O Elektrik Ya Tutar Ya Da Ne Yapsan Tutmaz “Metin Arolat”

Daha telefonda buluşacağımız yerin adresini tarif ederken anladım eğlenceli bir öğleden sonra geçireceğimizi. Metin Arolat ile ilk defa biraraya geldik. Ama bazı insanlar vardır ya sanki uzun zamandır tanışıyormuş hissiyatı yaratır. Metin Arolat’ta da bunu hissettim. Sanki dün beş çayı yaptığım arkadaşımmış da bugün de röportajı bahane edip, tekrar biraraya gelmişiz gibiydi… Kendisinin de dediği gibi; “O elektrik ya tutar ya da ne yapsan tutmaz. Gözler önemlidir, her şeyi açıkça ortaya koyar. Samimiyeti de samimiyetsizliği de…”

Mutfakta çok da başarılı olmadığı kulağıma gelmişti. Ama yumurta bile kırmayı bilmediğini tahmin edemezdim. Buna rağmen ne mi oldu? Gerçekten elmalı tartı O yaptı. Önce malzemeyi karıştırıp tam kıvamında bir hamur elde etti, ardından da merdaneyi eline alıp hamuru bir güzel açtı. Acımadım, elmaları bile O’na soydurup kestirdim. Tartın nasıl olduğunu merak ediyorsanız biraz ama sadece biraz sert olması dışında lezzetliydi.

Tart bahanesi, gerçekten Metin’i tanımak şahaneydi. Metin Arolat; “iyiki tanıdım bu insanları” listeme artı bir olarak eklenmiştir…

Hayatını yönlendirdiğin yıllarda ne yapmak istediğini biliyor muydun? Bilinçli bir yönlenme durumu söz konusu mu?

....

#### Yapılacak İşlemler
#1 Röportaj metnine göre Metin Arolat mutfakta hangi tatlıyı yaptı?
#2 Lütfen röportaj metninde Metin Arolat'ın elmalı tartı hazırlarken yaptığı işlerin hepsini sıralayın.
#3 Röportajda aktarılan sözlere göre gözler neden önemlidir?

#### Sağlanan Kayıtlar
....

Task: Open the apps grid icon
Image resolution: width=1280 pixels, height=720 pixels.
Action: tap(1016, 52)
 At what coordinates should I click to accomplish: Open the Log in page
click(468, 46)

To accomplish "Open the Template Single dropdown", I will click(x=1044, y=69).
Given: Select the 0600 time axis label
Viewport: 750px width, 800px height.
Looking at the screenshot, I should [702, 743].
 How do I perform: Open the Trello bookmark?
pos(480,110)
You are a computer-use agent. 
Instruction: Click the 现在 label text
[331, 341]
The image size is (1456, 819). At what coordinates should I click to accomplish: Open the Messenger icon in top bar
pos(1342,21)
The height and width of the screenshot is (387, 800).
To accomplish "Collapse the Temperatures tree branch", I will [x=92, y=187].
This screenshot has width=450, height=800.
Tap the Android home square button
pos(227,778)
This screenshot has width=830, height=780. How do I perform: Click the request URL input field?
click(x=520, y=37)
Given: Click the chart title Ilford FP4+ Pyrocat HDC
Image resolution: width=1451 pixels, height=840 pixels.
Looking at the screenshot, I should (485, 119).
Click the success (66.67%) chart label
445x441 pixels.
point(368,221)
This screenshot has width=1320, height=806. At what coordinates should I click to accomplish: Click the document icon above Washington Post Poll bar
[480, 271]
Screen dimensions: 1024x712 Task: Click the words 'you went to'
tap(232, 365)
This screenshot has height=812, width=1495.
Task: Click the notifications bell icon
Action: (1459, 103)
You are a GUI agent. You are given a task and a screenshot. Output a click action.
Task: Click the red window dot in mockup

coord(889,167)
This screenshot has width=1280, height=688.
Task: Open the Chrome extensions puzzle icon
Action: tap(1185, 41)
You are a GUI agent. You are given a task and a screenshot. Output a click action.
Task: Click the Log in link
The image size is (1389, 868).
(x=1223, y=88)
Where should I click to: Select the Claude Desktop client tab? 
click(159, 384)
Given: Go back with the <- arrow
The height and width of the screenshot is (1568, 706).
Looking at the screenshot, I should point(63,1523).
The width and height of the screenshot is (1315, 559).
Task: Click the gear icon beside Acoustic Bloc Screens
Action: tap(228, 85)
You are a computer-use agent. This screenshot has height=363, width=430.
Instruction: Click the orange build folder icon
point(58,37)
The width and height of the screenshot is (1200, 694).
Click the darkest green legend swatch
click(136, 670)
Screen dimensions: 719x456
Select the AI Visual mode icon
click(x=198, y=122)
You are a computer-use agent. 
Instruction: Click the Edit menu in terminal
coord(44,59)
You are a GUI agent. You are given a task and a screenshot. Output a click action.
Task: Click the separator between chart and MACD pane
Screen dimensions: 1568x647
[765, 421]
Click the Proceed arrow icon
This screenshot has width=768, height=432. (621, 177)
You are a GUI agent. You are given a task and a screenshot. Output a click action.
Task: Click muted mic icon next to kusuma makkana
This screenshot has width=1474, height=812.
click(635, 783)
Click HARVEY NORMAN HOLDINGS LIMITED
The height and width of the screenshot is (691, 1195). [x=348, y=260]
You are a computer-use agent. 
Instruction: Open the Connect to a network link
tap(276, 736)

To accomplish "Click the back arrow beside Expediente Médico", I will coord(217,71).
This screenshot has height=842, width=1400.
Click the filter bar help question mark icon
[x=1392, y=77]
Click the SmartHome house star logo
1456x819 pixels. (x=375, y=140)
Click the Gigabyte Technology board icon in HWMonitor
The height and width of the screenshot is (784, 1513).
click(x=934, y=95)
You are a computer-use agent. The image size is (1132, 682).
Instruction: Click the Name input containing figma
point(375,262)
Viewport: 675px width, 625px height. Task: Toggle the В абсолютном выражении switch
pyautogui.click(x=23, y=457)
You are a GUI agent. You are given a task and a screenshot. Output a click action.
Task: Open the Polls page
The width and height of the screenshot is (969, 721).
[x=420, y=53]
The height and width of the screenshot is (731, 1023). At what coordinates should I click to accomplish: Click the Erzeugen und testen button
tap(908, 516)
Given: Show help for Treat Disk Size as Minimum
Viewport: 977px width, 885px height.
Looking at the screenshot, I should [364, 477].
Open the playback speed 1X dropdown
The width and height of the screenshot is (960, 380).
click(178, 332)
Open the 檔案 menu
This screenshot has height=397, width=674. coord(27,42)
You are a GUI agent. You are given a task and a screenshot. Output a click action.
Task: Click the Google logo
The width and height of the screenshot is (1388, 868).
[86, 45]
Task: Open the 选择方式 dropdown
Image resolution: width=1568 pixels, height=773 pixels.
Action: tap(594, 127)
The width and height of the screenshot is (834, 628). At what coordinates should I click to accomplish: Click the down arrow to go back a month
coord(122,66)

....

#### Görev Yanıtları
#1 Elmalı tart.

#2
- Malzemeyi karıştırıp kıvamında bir hamur elde etti.
- Merdaneyle hamuru açtı.
- Elmaları soydu.
- Elmaları kesti.

#3 Gözler her şeyi açıkça ortaya koyar. Samimiyeti de samimiyetsizliği de gösterir.